水がよどむことなく、急激に流れることがなく、ゆったりと一定に流れるように稲田はいくらか傾斜を持たせた作りになっており、田の深さは足のすね部分から膝下くらいまでで、浅くても深すぎてもよくなかったようです。

生育中の手入れは、先に栽培していた慈姑くわいの掘り残しが芽を出すので、これを摘み取ったり、葉に虫が湧いたら手で潰すくらいで、水藍はあまり手入れを必要とせず自然に任せていたようです。

栽培管理で特に重要だったことは、藍の生長具合に合わせて、田に入れる水の加減を調節することであり、これは栽培農家によってそれぞれの秘訣があったようです。

葉藍が泥水をかぶると腐ってダメになってしまうため、雨が降ると、泥で濁った川の水が流れ込まないように防いだのです。

葉藍の収穫

藍の定植から約3ヶ月経過すると、背丈が40センチほどに育ち、葉が生い茂ります。

蓼藍,タデアイ

蓼藍,タデアイ

葉藍の一番刈りは、7月20日から8月初旬まで、根本を少し残しながら刈り取られ、収穫の作業も水の中で行われたようです。

刈り取った藍は大きな竹カゴに入れ、背に担いで家に持ち帰り、ナタで細かく刻みます。

刻んだ葉藍はわらでできたむしろに広げて乾燥し、葉っぱと茎を分けていきます。

さらに手動式の扇風機や大きなうちわで風をおこし、葉を飛ばして残った茎をきれいに取り除いた葉を天日の元で乾燥させました。

葉藍には、「いなき」といって刈り取ったまま束ねて、稲のように稲架はさにかけて干したものもあったようですが、「いなき」からできたすくもは品質が悪かったようです。

一番刈りの葉に比べると品質は劣りますが、刈り取った藍の株からは、再び葉が生長するので、8月中旬のお盆の頃には2番刈りを行いました。

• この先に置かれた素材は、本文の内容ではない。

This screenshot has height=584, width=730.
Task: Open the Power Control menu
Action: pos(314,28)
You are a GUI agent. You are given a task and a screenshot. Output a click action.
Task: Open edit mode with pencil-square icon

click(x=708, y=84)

二番刈りが終わると、藍の根を掘り起こす「根上げ」の作業が行われました。

蓼藍(タデアイ)の花

蓼藍(タデアイ)の花

藍を保管する藍倉の整備

葉藍はわらでできた袋であるかますに詰めて、場合によっては藍をすくもにする倉(藍倉あいくら)の2階に保管していました。

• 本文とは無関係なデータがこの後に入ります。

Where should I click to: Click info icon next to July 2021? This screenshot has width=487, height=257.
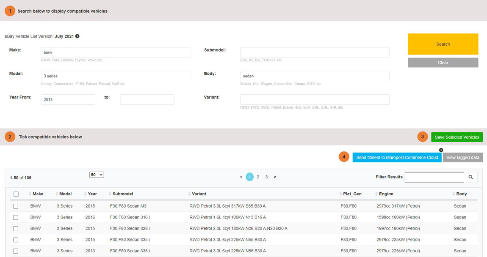coord(77,36)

藍倉あいくらは、全体が頑丈な造りで壁は分厚い土壁になっていたので、人の住む家より3〜4倍の費用がかかったと言われています。

建物自体もさることながら、藍を寝かせる土間にもお金がかかっており、造りとしては約2メートル掘ってから10cmから15cmぐらいの丸い石(栗石くりいし)を入れて、その上にシダ植物のウラジロを重ねて敷き、土をもって土間にしていたようです。

蒅づくり

9月になると、藍倉あいくらすくも作りが始まります。

葉藍に水を打ちながら全体を混ぜる切り返しの作業をし、数日寝かせるという工程を何度も繰り返して発酵させていくことですくもになっていくのです。

京都においても、すくも作りを専業としながら水を打つ量を調節する「水師」と呼ばれる職人が仕事を請け負い、出来上がるまで世話していた場合があったようです。

染め屋の地位や誇りを示した京の水藍

「京の水藍」としてできたすくもは、主に京染め用として上物を扱う染物屋に納められました。

古くは手板ていたといって、できたすくもを水で練って和紙に擦りつけた透かせてみることで蒅の質を見分けていましたが、京の水藍は色に濁りがなくてみ、他所のすくもとは区別ができたようです。

1899年(明治32年)生まれの吉川清一郎氏の家では、1918年(大正7年)の時点で蒅1俵が85円で売られており、当時米が1俵20円、小学校校長の月給が30円、他の国産のすくもが35円〜40円ほどで売られていたようなので、いかに「京の水藍」が高値で売られていたことがわかります。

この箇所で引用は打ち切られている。